A vaidade surge na ideia de abdicar o ‘nós’ e tornar-se apenas ‘eu’, tal qual o Diabo em relação a Deus. Um ‘eu’ tão avolumado de ganância e cobiça que pesado, cai em si. Se destrói. Motivo este da Igreja coibir tal pecado. A beleza não poderia ser enaltecida, nem mesmo o amor próprio. Amor apenas a Deus e, assim, ascetismo religioso vigora entre os homens. Os prazeres mundanos devem ser aniquilados em prol da fidelidade e obediência a Ele.
Narciso é a imagem mais emblemática da vaidade do ser humano. Permanecendo imóvel à contemplação ininterrupta de sua face, morreu. Morreu diante de sua beleza e por sua vaidade sufocante e atormentadora.
Satisfação
São os altos preços que muitas pessoas pagam para satisfazer suas vidas. Buscam preencher-se com aquilo que o espelho revela faltar. Procuram, desesperadamente, curar o que não toleram na imagem refletida. Talvez a sociedade esteja vivenciando uma de suas maiores mazelas, a automutilação. A dismorfia corporal é o transtorno psíquico do momento, pautada por uma preocupação exagerada com um defeito real ou imaginado na aparência física. É o demônio que existe em cada espelho.
Para enquadrar-se aos padrões impostos, nos sacrificamos. Nos baseamos em modelos determinados e efêmeros, buscamos ser referência. A sociedade se tornou onanista que reivindica seu prazer, mas para tal, corrompe, distorce, maltrata, agride e açoita. Quer se masturbar e gozar constantemente, mas não se dá conta que está definhando, porque gozar por gozar, além de demasiado, pode não fazer sentido, logo, não é mais prazer.
O historiador Leandro Karnal nos brinda com uma reflexão: ‘Por trás de cada virtude existe uma exuberância que nos aproxima do vício’. A crença contemporânea de que a virtude é a vaidade. Eis o que ele denomina como o homem efêmero. Aquele que não suporta sua quietude, provavelmente porque assim terá que refletir sobre a própria vida e, portanto, está sempre atrás do outro. Prefere a falta de tempo, mesmo reclamando disso, do que o marasmo que possibilita as verdades inaceitáveis.
Atenção
Solícitos, exigimos o elogio e atenção. Nas redes sociais somos o retrato da perfeição. Um paraíso de sorrisos e harmonia. Preferimos monólogos a diálogos. Quando o outro fala, aproveitamos o ensejo para falar de nós mesmos. A vaidade é tamanha que facilmente nossa onipotência se revela e não admitimos mais em falhar, tendo em vista os homens que se resumem ao próprio pênis, por exemplo, ou os pais que se consideram o bastante para os filhos.
Karnal ainda insiste numa outra ideia, de que não consertamos as relações humanas, mas as trocamos porque assim ganhamos originalidade.
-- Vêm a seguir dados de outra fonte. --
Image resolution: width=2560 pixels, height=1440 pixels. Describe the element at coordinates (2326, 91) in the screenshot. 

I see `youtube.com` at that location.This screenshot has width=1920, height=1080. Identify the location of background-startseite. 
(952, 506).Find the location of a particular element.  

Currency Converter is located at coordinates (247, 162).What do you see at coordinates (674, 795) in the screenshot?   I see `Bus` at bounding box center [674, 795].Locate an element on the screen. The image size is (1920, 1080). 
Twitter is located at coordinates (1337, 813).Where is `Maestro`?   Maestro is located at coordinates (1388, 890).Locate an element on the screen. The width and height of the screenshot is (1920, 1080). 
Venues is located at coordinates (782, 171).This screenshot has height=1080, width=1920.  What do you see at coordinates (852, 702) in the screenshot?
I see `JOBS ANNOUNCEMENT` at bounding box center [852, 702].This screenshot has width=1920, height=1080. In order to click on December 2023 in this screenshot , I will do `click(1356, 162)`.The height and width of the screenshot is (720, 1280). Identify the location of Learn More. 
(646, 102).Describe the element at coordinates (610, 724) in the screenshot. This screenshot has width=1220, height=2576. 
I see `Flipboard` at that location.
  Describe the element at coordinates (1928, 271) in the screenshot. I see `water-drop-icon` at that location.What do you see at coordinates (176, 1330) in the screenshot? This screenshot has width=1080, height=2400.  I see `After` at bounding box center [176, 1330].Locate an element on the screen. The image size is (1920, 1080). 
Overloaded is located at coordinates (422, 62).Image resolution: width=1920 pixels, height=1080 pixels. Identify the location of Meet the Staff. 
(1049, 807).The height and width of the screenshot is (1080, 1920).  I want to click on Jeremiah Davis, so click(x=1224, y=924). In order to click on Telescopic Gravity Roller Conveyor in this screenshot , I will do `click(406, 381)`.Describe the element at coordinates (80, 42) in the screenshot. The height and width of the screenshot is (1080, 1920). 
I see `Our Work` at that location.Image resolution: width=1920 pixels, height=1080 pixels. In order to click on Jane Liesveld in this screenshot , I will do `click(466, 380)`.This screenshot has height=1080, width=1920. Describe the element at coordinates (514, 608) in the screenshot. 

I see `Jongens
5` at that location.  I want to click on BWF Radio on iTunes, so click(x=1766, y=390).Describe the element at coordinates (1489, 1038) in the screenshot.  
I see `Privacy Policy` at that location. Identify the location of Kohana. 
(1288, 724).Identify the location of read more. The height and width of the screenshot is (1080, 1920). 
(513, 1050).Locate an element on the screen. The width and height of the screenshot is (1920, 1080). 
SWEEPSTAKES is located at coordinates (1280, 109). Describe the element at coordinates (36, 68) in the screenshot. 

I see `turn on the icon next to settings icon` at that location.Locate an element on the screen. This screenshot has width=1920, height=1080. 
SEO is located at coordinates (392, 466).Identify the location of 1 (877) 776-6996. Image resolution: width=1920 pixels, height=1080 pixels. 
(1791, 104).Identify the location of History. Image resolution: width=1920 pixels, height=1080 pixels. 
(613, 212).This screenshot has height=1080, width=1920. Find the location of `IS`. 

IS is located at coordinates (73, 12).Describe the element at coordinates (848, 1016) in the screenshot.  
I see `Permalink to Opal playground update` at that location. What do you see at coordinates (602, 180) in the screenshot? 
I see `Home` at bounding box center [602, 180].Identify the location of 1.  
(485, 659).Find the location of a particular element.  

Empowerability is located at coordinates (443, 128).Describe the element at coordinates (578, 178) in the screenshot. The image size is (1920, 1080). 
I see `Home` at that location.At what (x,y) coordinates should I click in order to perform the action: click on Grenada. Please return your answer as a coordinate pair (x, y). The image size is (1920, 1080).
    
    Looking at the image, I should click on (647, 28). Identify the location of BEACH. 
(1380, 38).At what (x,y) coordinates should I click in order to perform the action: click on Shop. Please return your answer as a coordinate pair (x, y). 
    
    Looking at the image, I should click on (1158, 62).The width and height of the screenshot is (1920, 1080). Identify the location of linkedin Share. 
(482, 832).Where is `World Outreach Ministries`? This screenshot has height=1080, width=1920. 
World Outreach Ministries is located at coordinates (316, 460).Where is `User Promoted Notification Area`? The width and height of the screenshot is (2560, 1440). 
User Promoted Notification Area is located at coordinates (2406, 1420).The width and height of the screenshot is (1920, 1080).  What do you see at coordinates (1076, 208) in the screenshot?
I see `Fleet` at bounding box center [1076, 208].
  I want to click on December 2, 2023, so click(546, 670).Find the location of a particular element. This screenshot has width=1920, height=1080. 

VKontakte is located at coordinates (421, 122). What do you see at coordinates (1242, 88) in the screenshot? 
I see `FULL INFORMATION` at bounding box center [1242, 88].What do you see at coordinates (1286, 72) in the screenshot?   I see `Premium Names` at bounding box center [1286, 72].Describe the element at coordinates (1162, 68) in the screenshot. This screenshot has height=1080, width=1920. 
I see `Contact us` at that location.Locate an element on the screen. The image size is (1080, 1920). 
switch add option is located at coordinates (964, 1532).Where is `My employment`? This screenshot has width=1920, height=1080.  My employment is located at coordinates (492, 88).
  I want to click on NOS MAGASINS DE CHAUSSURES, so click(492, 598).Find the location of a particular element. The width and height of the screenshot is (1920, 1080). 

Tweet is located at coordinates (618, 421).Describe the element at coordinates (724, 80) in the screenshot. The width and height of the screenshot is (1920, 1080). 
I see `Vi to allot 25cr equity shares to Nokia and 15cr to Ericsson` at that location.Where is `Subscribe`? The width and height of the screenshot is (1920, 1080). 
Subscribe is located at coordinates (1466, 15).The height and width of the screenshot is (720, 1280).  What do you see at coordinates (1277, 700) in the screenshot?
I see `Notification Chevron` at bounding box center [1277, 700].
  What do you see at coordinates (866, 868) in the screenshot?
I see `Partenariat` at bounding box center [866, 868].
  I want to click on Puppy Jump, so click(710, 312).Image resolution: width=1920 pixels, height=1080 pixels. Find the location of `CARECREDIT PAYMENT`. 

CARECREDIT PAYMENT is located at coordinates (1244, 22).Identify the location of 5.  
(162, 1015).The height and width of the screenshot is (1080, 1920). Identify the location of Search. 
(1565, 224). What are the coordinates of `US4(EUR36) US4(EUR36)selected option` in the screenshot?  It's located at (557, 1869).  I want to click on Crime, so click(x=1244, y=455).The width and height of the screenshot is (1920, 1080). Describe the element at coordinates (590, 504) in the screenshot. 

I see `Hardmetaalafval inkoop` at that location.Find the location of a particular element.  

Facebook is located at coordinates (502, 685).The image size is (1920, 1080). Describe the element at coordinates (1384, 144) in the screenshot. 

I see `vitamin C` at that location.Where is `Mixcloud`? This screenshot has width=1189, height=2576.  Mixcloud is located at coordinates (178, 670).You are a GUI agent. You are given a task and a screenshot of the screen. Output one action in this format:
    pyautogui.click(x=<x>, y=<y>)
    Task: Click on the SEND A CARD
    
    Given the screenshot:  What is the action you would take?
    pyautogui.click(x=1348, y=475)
Assim, na nova pessoa exploro o quanto sou interessante e instigante. Ele conclui: ‘E ao trocar sapatos, computadores e pessoas que amamos por outras vamos substituindo a dor do desgaste, pela vaidade da novidade’.
Alimento novos espelhos, novos reflexos, porque para alimentar minha vaidade, desejo que o outro seja um reflexo meu, me admire e sustente meus caprichos. A pessoa do passado me mostra o quanto sou desinteressante, desnecessário e irrelevante. Talvez por isso expressar a própria opinião tenha se tornado um crime.
A opinião contrária à minha é condenável, pura e simplesmente, porque não está de acordo com meu espelho. O soberbo não divide espaço, apropriando-se dele e, para tal, torna-se maioria em detrimento à minoria, supostamente, ignorante e inadequada. O orgulho impossibilita que admitamos que as pessoas sejam diferentes de nós e que de fato elas podem não gostar da gente. Bem que Caetano já cantava ‘Narciso acha feio o que não é espelho’.